The guilt usually seems aimed at people who bitch. It's as though criticism and requests are horrible things.

Where I've liked the music has been in these little places like DC 9 where the old schoolers are spinning stuff. I like the small spaces, but they suck for dancing, heavy smoke, and high temperatures in the summer.

I like to drink and recover, which makes other cities inappropriate as you're too tired to drive safely.

Date: 2005-06-07 04:42 pm (UTC)
From: [identity profile] kelowna.livejournal.com
...little places like DC 9...

But then we get to watch the "SLUTS" :D

To follow up tho... I think you are lamenting because you are looking for a social boost to meet new people. Also, why does there need to be an absolute public statement on this subject. Go where you want to go, stay when you want to stay, leave if you feel like leaving. This is not a situation where you are buying a membership then would be obligated to go for several months straight on a weekly basis. If you are curious, attend. If you have fun, come back. If it still bores you - stay the fuck home and quit posting about it on LJ!@#!@#!@

kidding.

sort of.

there are _other_ things to do... if you want to go exploring different, new, venues and options let me know :)

--kelowna

Date: 2005-06-07 04:49 pm (UTC)
From: [identity profile] vicar.livejournal.com
They were skankariffic!

Well going out is very social a lot of the time, but I can go to places to be social and meet new people in droves, but want to like the music too. Music is important to me, and has always been a big part of my life.

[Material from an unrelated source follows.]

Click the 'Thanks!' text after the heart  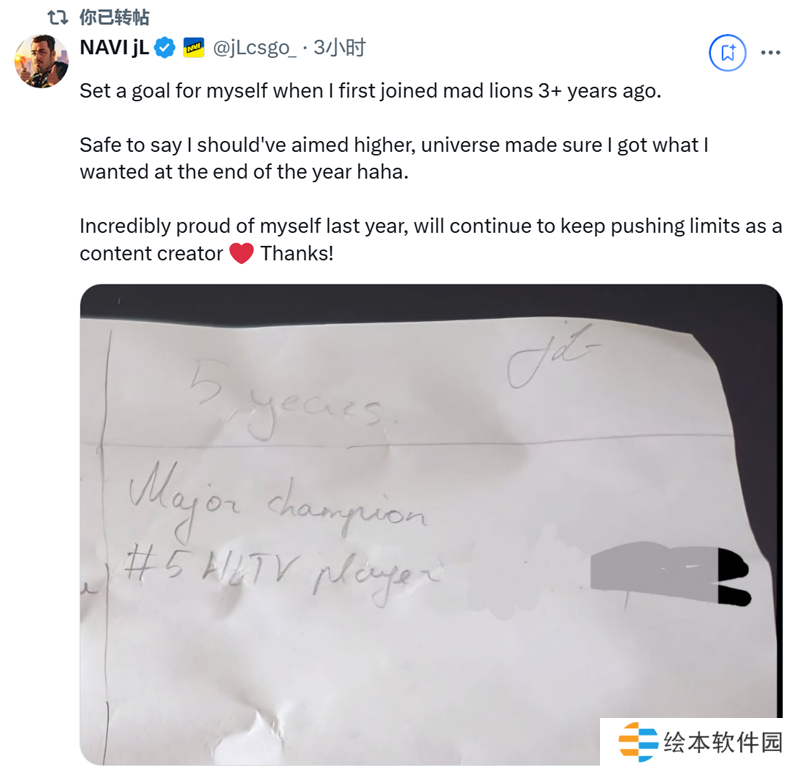point(297,253)
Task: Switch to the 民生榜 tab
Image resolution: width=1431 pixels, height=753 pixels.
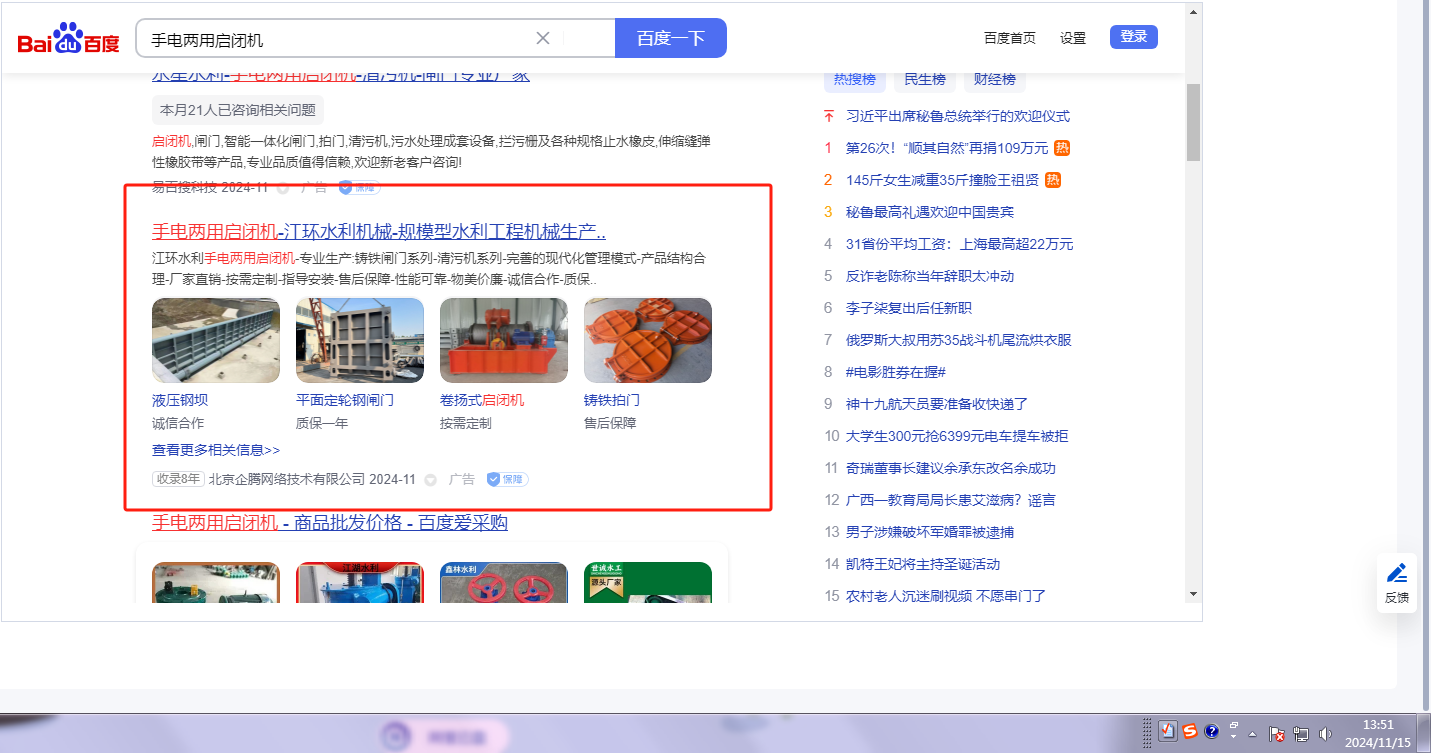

I'm posting for input! I've tried just voting with my dollars, and I guess I don't represent enough dollars because I'm having poor luck. There are some nights I'd like to hit during the week for the type of music, but during the week isn't really good for my schedule.

We do other things, but I like exploring these other things too. I think you were with me for my first trip to DC 9, and I've returned a few times since then. I'm always interested in options, venues, even hiking :)

Date: 2005-06-07 05:01 pm (UTC)
From: [identity profile] kelowna.livejournal.com
Well, flat out, your tastes are such that you won't always be pleased for the entire night. I've noticed the different reasons why your evening has gone better or worse. People spend alot of time complaining about the music -- when in all honesty, the music could suck but as long as a cute girl/guy gave them some attention/time/number/kiss... that night ended up being "the best fucking club night ever"!

--kelowna

Date: 2005-06-07 05:04 pm (UTC)
From: [identity profile] vicar.livejournal.com
100% busted on that, but I do still talk about the music. No question night rating is totally person dependent if flirtation is directed from or to me.

Date: 2005-06-07 08:46 pm (UTC)
From: [identity profile] greatevil.livejournal.com
are you telling all of us to kiss Vicar? :)

Date: 2005-06-08 05:55 am (UTC)
From: [identity profile] desiringmachine.livejournal.com
i have noticed that i have more fun at clubs since nate moved away and i go by myself and just meet up with random friends. i think this is because instead of going out of convenience/habit, with another person who was also only going out of habit, i actually only go now when i want too. i *expect* to have fun when i go now, because oftentimes it's been awhile and it damn well better not suck - before we expected it to suck. we expected the music to be boring and the smoke to bother us. we got drinks and sat with people if we knew anybody or we wandered away from the dancefloor and talked somewhere. might as well have just stayed home. since we always had drinks or were always trying to get one more at open bar, even when a good song came on we were occupied. when i was single i would go from room to room, say hi to some people, maybe dance in one room, walk to another, walk back, etc. but nate and i just found a place to stand/sit and spent pretty much the whole time there.

anyway if you *want* to go, you should. it doesn't always suck and i think i'll always like that space better. i haven't noticed if there are request sheets up there lately but you can request stuff on the LJ, or request that certain DJs get more time or more sets, if you pay enough attention to determine who you like.